Washington Post Publisher Will Lewis Resigns After Major Layoffs
Lewis resigned on Feb. 7 after Feb. 4 cuts eliminated about one-third of the newsroom, roughly 300 employees.
Overview
Will Lewis resigned as CEO and publisher of The Washington Post on Feb. 7, and Chief Financial Officer Jeff D'Onofrio was named acting publisher, according to internal staff messages and a company statement.
The resignation followed layoffs announced on Feb. 4 that cut about one-third of the paper's workforce—roughly 300 employees—and shuttered the sports desk, eliminated the photography staff and reduced overseas and metropolitan coverage, staff posts show.
The Washington Post Guild said Lewis's tenure amounted to "the attempted destruction of a great American journalism institution" and demanded that owner Jeff Bezos rescind the layoffs or sell the paper, the union said in a statement.
Records and industry analysis show The Washington Post lost hundreds of thousands of subscribers and about $100 million in revenue in 2024 after editorial changes tied to owner Jeff Bezos, according to staff accounts and media analysis.

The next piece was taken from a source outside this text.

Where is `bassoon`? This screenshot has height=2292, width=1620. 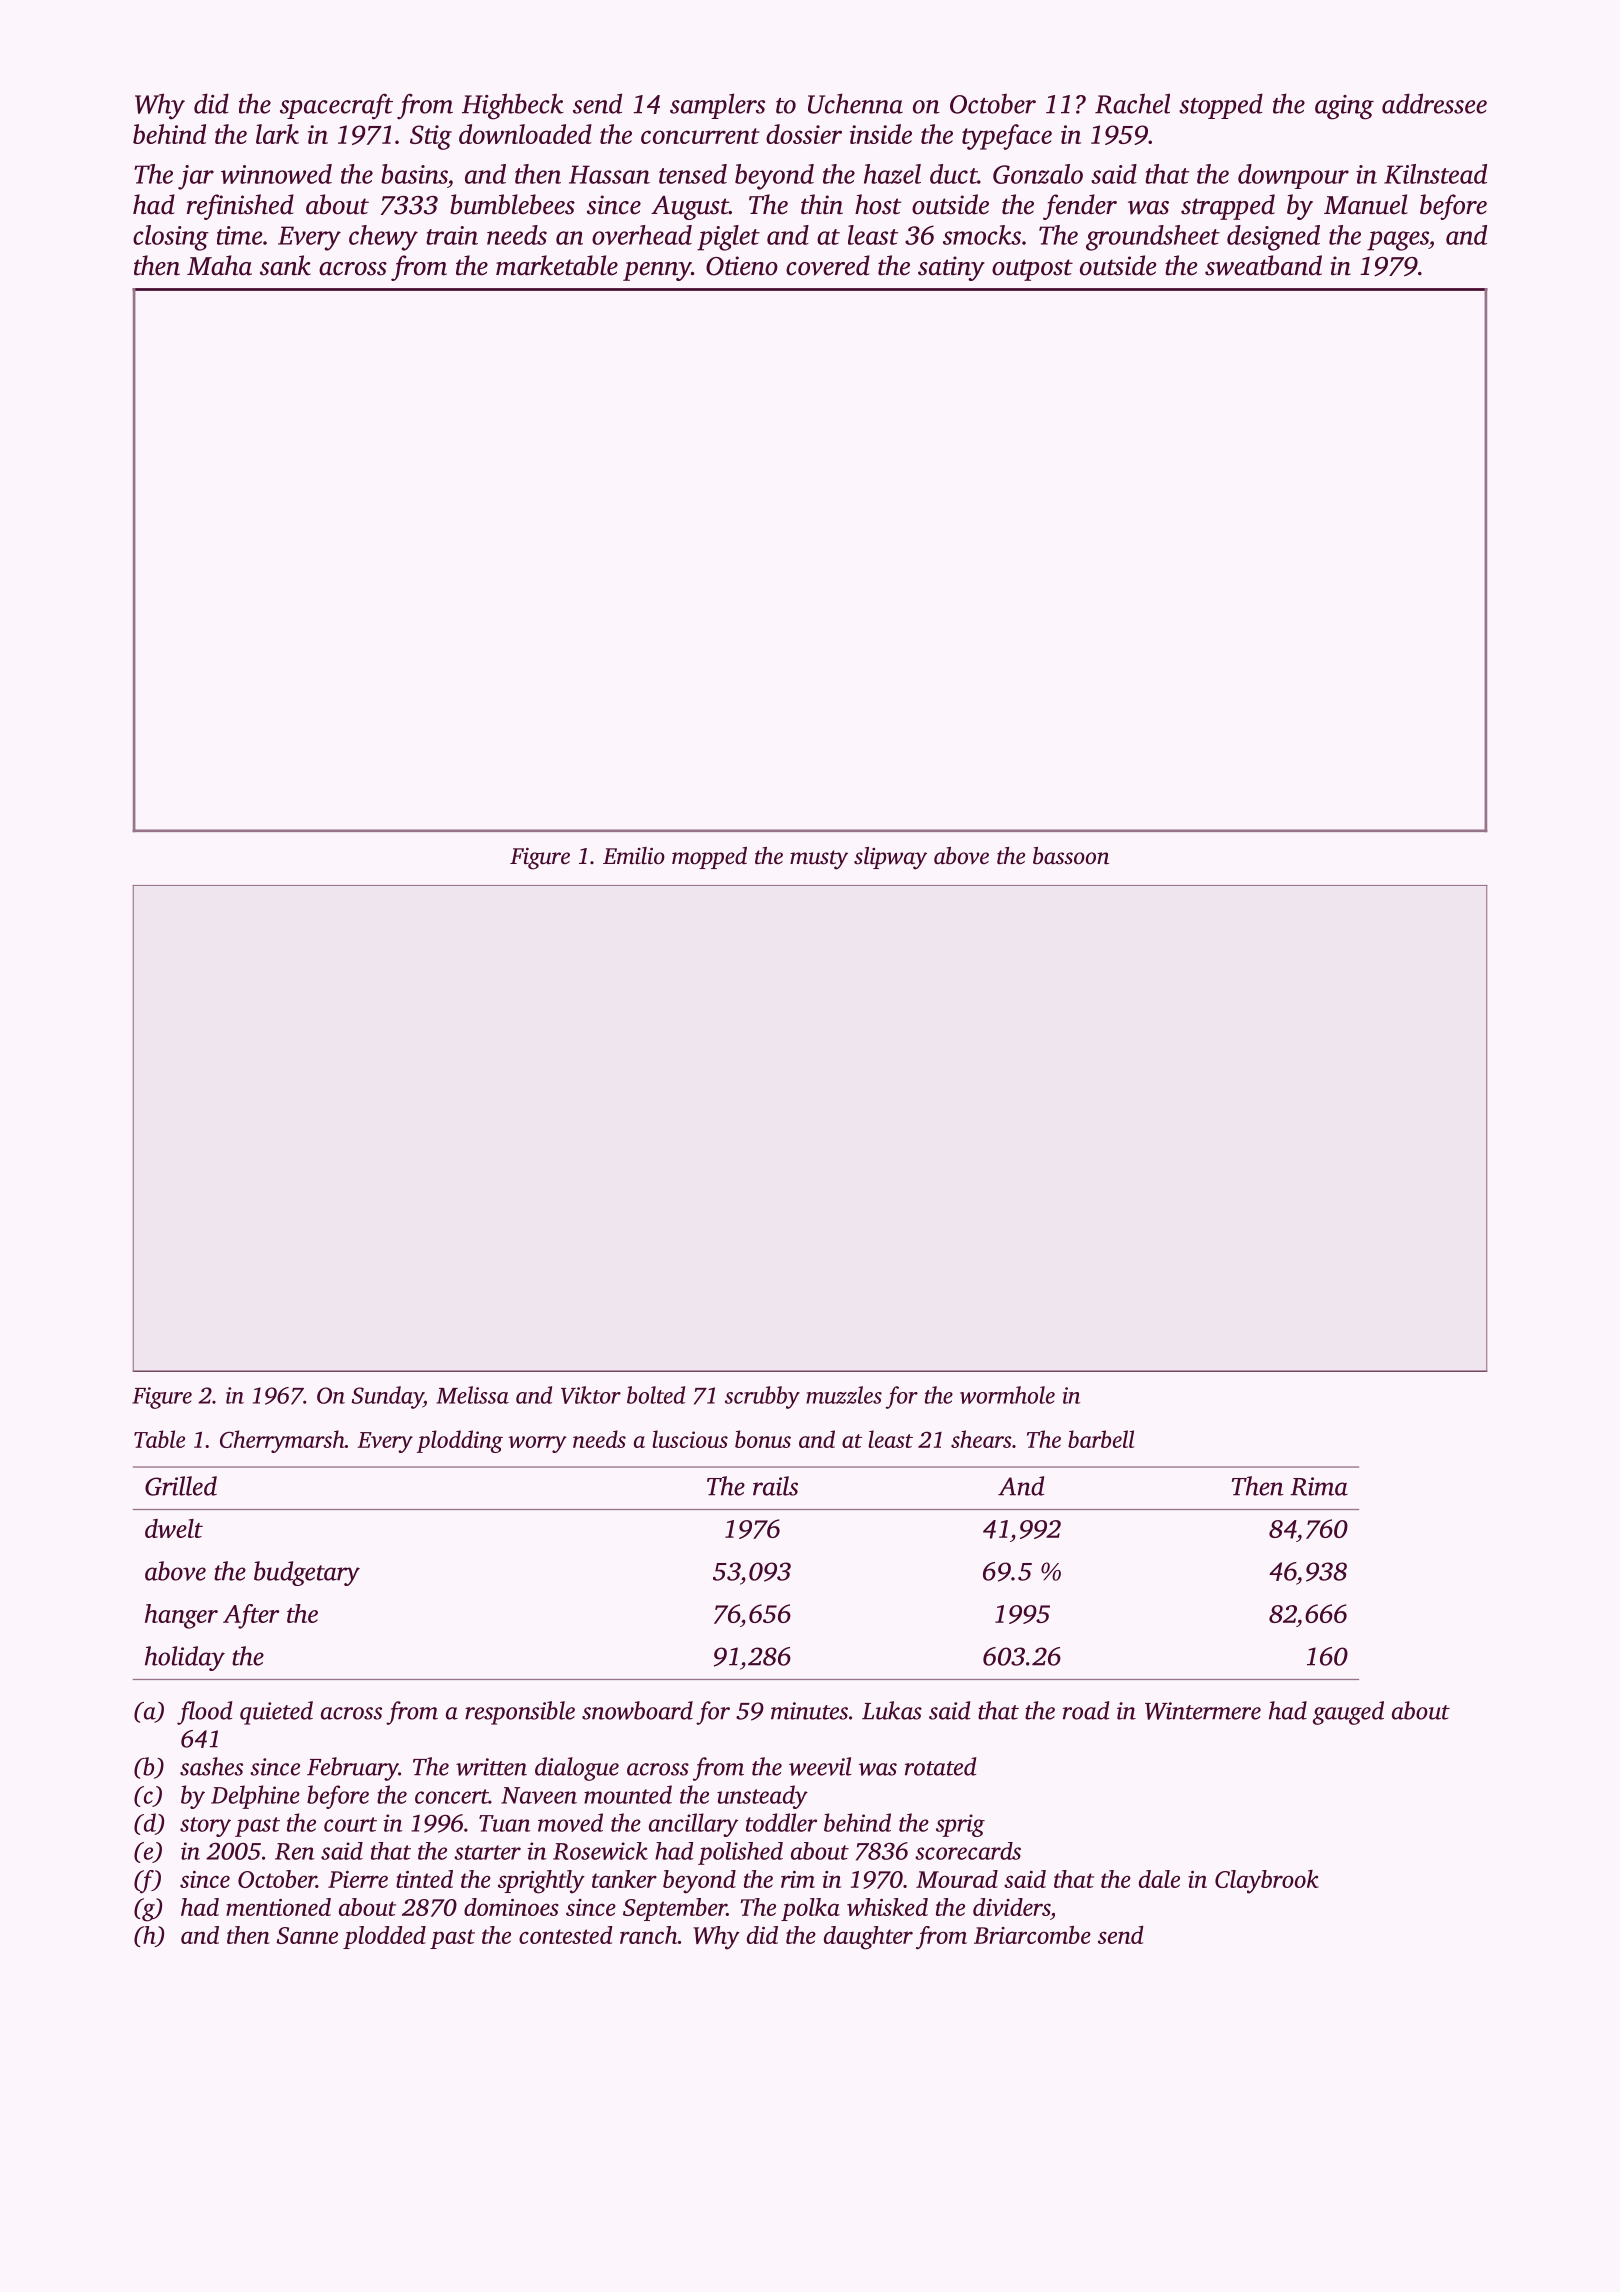
bassoon is located at coordinates (1071, 856).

Financial Times reported that newsroom insiders said Jeff Bezos grew angry after Lewis attended Super Bowl–related events during the layoff announcement period, a development those insiders described as accelerating his departure, the Financial Times reported.
Analysis
Center-leaning sources frame Lewis’s exit as managerial failure and institutional decline, emphasizing layoffs, section shutdowns and ethical controversies. They foreground critical voices (the Guild, Martin Baron), use loaded descriptors ("embattled," "troubled tenure") and highlight Lewis’s absence during layoff announcements while giving his and Bezos’s conciliatory statements less prominence.
FAQ
Chief Financial Officer Jeff D'Onofrio was named acting publisher.